La cosa, se non fosse vera, farebbe sorridere al solo pensiero che ci sia qualcuno che lo pensi davvero. “La messa di mezzanotte non si tocca!”: in tantissimi sono già sul piede di guerra, pronti a scendere in piazza per protestare. Verissimo: la nascita è un mistero, le parole non sono sufficienti per raccontarlo. Eppure non c’è scritto in nessun papiro che Gesù Cristo sia nato a mezzanotte: l’importante, suggerisce la splendida tradizione millenaria della chiesa (ch’è cosa diversa dal tradizionalismo, ndr), è che si celebri quando è calato il buio della notte: è la Messa della notte quella della liturgia, non la Messa di mezzanotte. Cristo è la luce che splende nelle tenebre: dunque è la vittoria sull’oscurità, non sull’orario, ricordo di una luce, non di una lancetta.
Che si celebri a mezzanotte, alle venti o alle ventuno e trenta non cambia nulla del Mistero più misterioso della storia: la cosa cruciale è che Cristo (ri)nasca. Poi, come lo è di tutti i bambini, la sua vera gravidanza sarà la vita, che Gli porterà, che lo porterà, a una seconda nascita: quella nel cuore degli uomini, ch’è quella che Gli interessa di più. Quella per la quale è venuto al mondo dalla porta per la quale ci entrano tutti i bambini.
Nessuno, figuriamoci la politica, ha il diritto di toccare il Mistero del Natale, quello di credere che Cristo nasca, non tanto che sia nato alla mezzanotte. Ci sono luoghi – il carcere è uno – dove la messa della notte la celebriamo alle diciotto, magari anche prima, forse un po’ dopo. Per questo anticipo dovremmo pensare che Cristo nasca prematuro? Ogni comunità cristiana, nel tempo, ha modellato l’orario in base alla regola del buon senso, delle necessità. Nascere è ricevere l’universo in regalo: il fatto importante, dunque, è nascere, non l’ora in cui si nasce. Accade così nel giorno del nostro compleanno: io, esempio, sono nato alle 00.27 del 21 dicembre. Ogni anno, però, inizio a festeggiarmelo allo scoccare della mezzanotte: non per questo penso d’essere nato prematuro di ventisette minuti. È vero: io non sono Gesù. Gesù, però, nascendo ha voluto assomigliarci: sono affari suoi l’aver voluto nascere come nascono tutti i bambini.

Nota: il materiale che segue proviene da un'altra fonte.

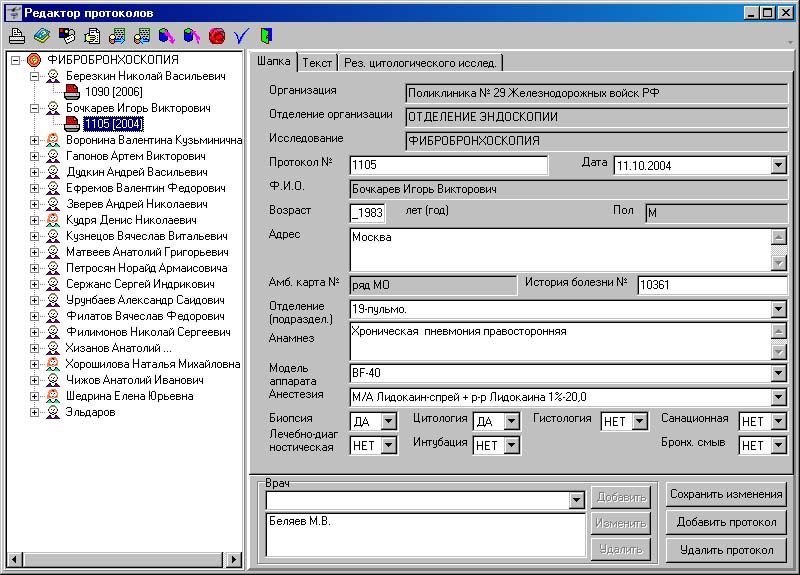Expand the Воронина Валентина Кузьминична tree node

pos(35,140)
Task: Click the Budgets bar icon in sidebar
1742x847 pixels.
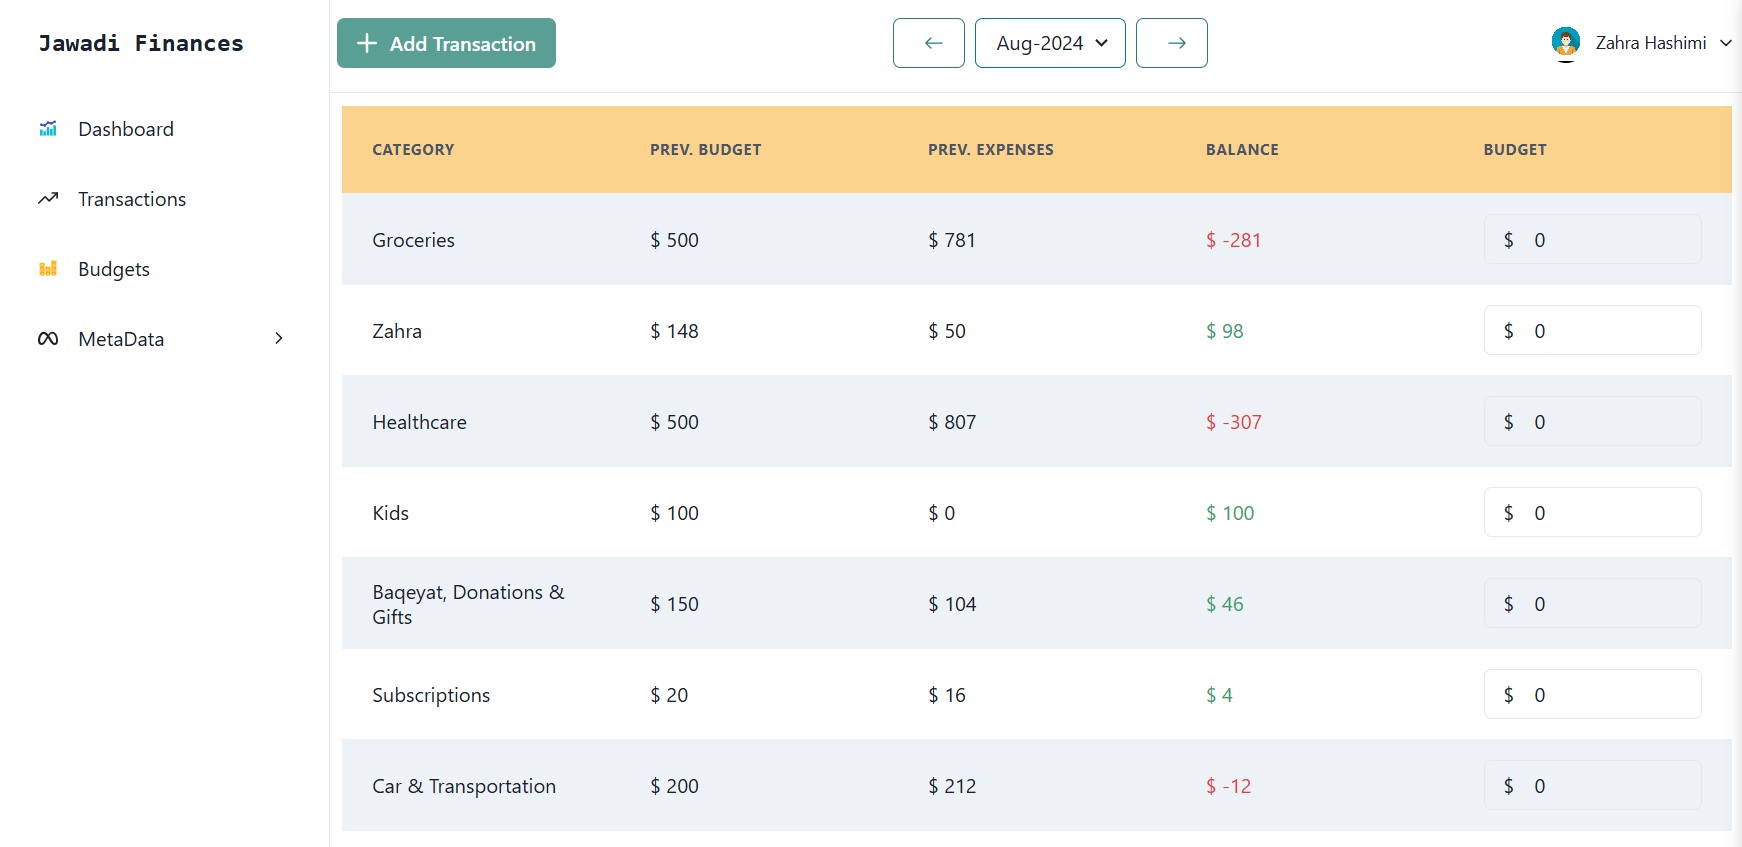Action: point(48,269)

Il fatto di celebrare la messa “prematura” quest’anno, penso non deconcentri il Dio Bambino che, fra poco, morirà in croce per amore. È buffo che tanti cristiani si preoccupino di una nascita prematura (ch’è pur sempre nascita, comunque) e non di una morte e di una crocifissione ingiusta. Mistero (semiserio) della fede.